TASK DETAILS.
Arrange the lines of the records below as a numbered list, leaving out blank lines and the pictures.
▼▼▼
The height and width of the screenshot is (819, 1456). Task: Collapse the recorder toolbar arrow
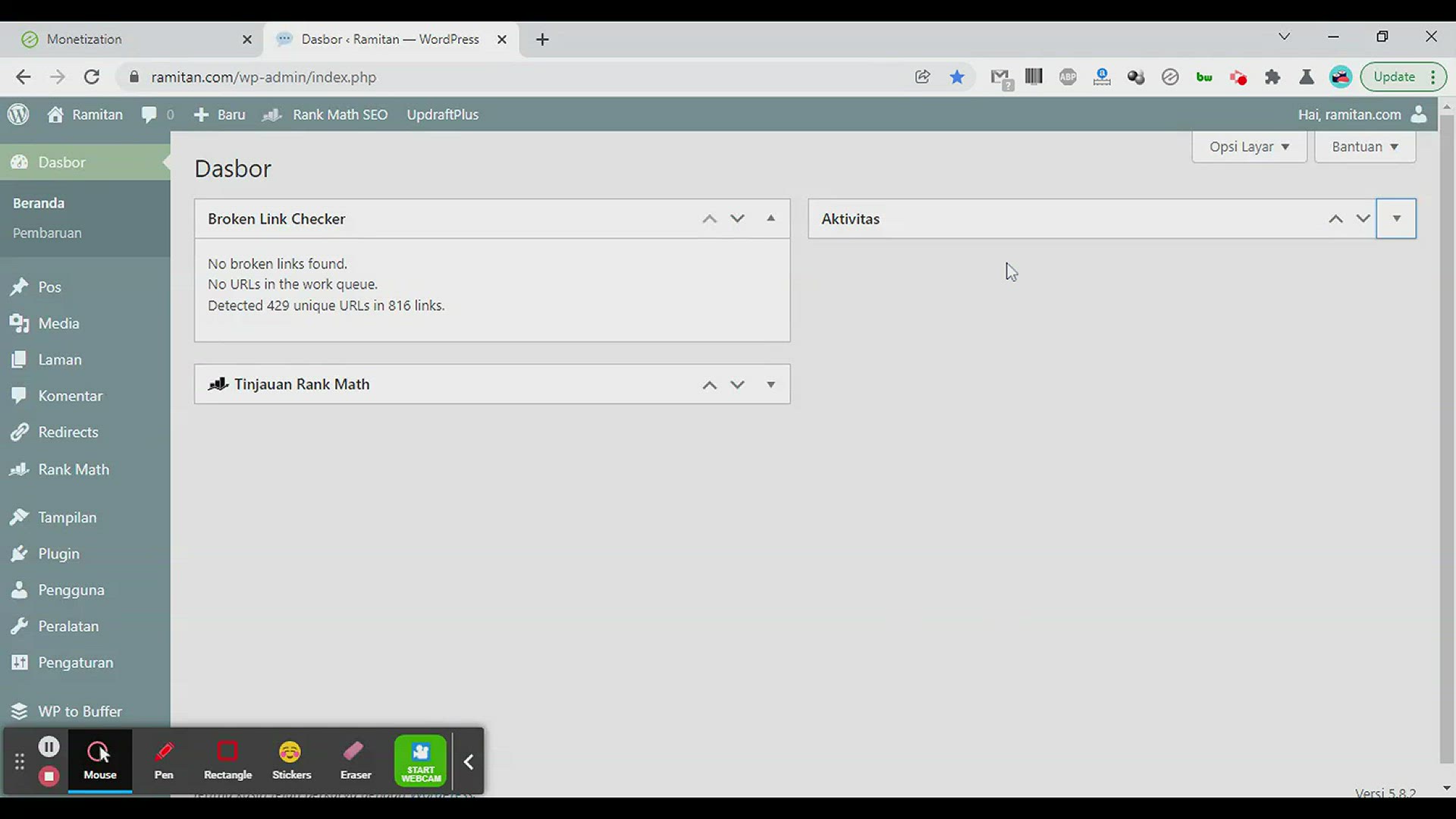(x=469, y=761)
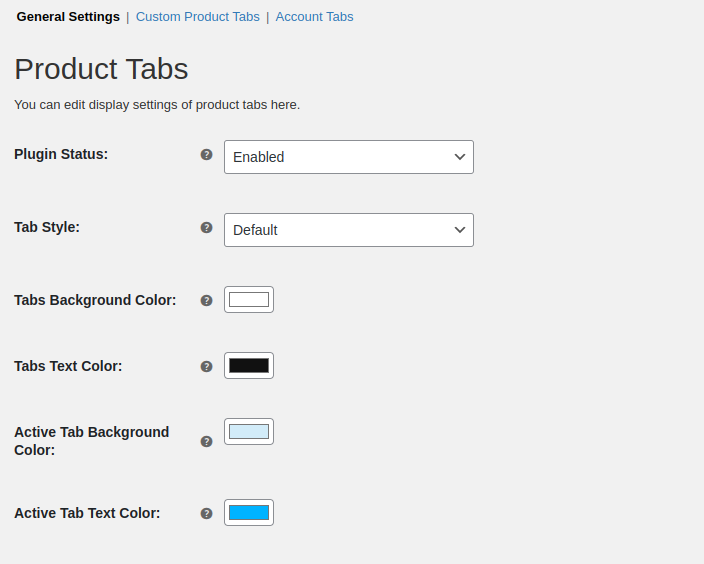
Task: Click the help icon beside Plugin Status
Action: (206, 154)
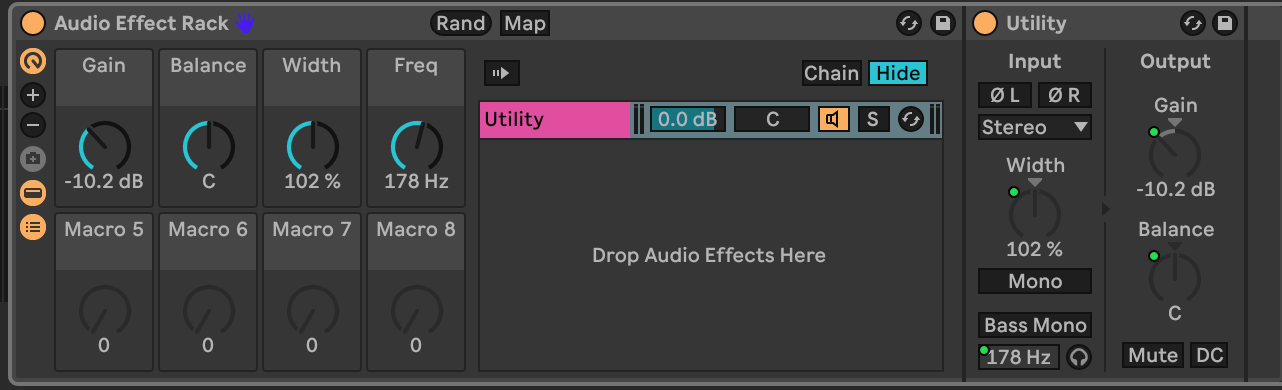Toggle the Chain selector view
Image resolution: width=1282 pixels, height=390 pixels.
[831, 73]
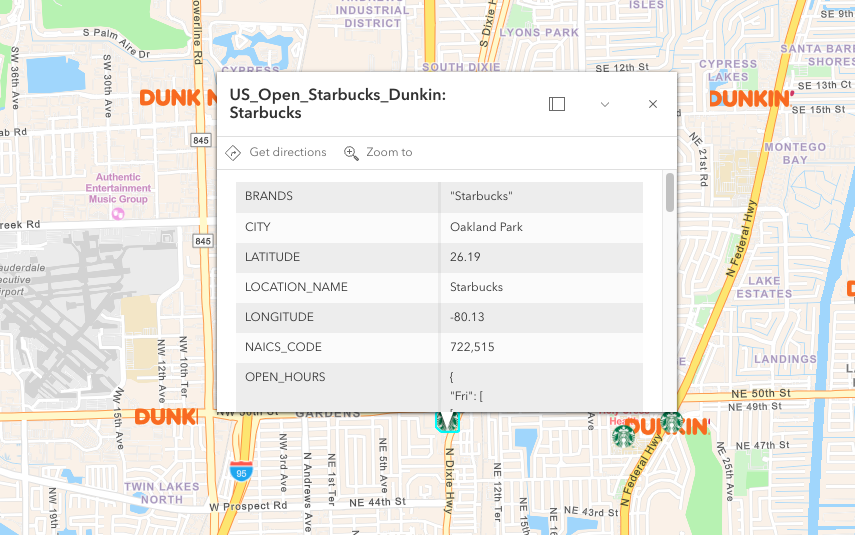Click the Dunkin' logo near SE 15th St
The height and width of the screenshot is (535, 855).
pos(751,99)
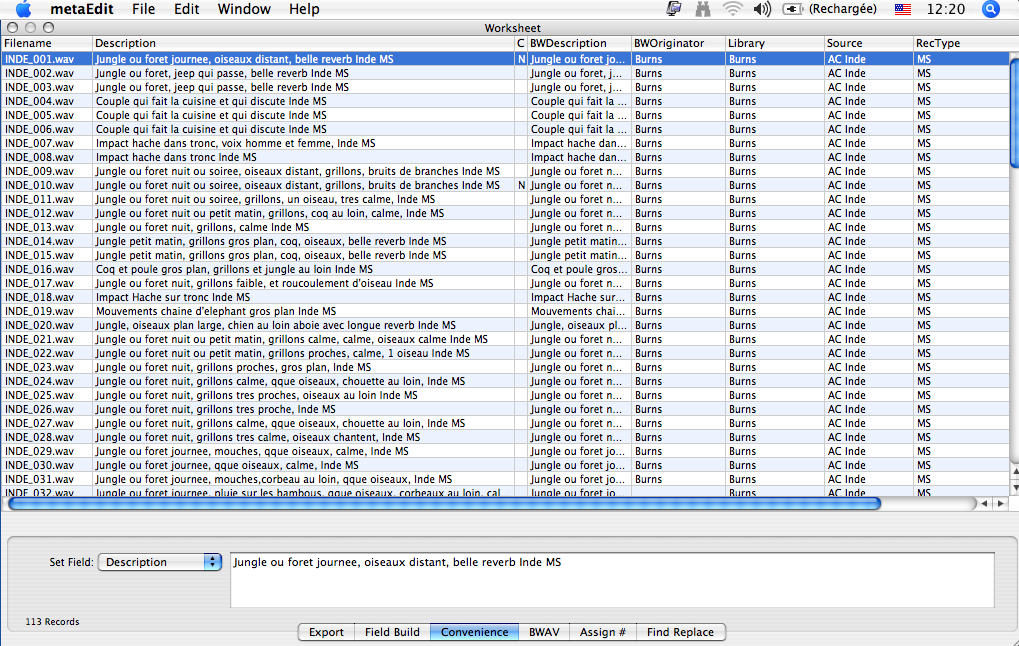The width and height of the screenshot is (1019, 646).
Task: Open the Field Build tab
Action: tap(392, 632)
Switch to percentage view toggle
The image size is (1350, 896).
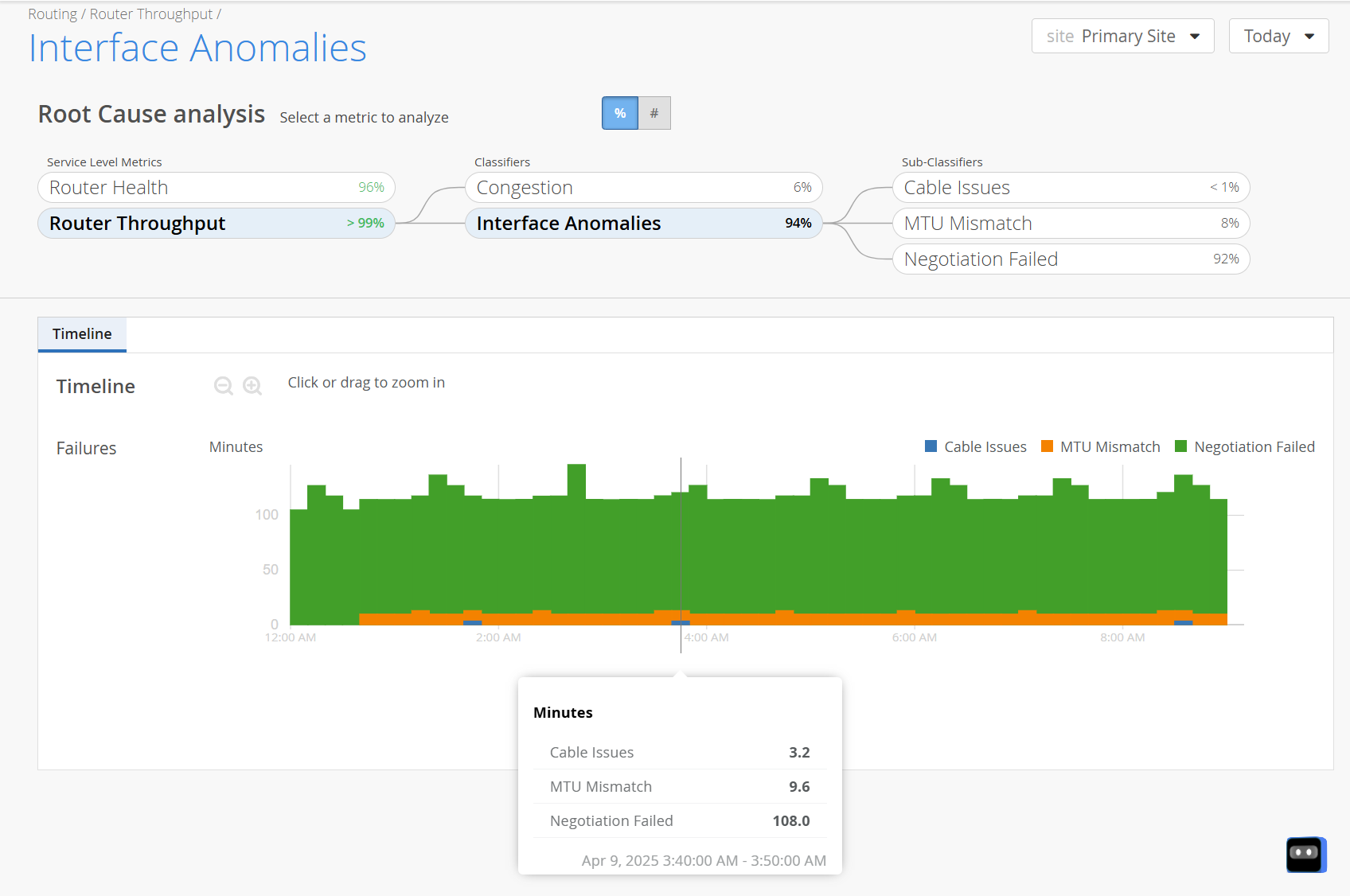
▲▲▲
ANSWER FOR THIS EXERCISE.
1. The height and width of the screenshot is (819, 1456). Task: Collapse the recorder toolbar arrow
2. (x=469, y=761)
3. Task: Click the help icon beside Plugin Status
4. Action: (206, 154)
5. Toggle the Chain selector view
6. Image resolution: width=1282 pixels, height=390 pixels.
7. [831, 73]
8. Click the Dunkin' logo near SE 15th St
9. The height and width of the screenshot is (535, 855).
10. pos(751,99)
11. The width and height of the screenshot is (1019, 646).
12. Task: Open the Field Build tab
13. Action: tap(392, 632)
14. Switch to percentage view toggle
15. The image size is (1350, 896).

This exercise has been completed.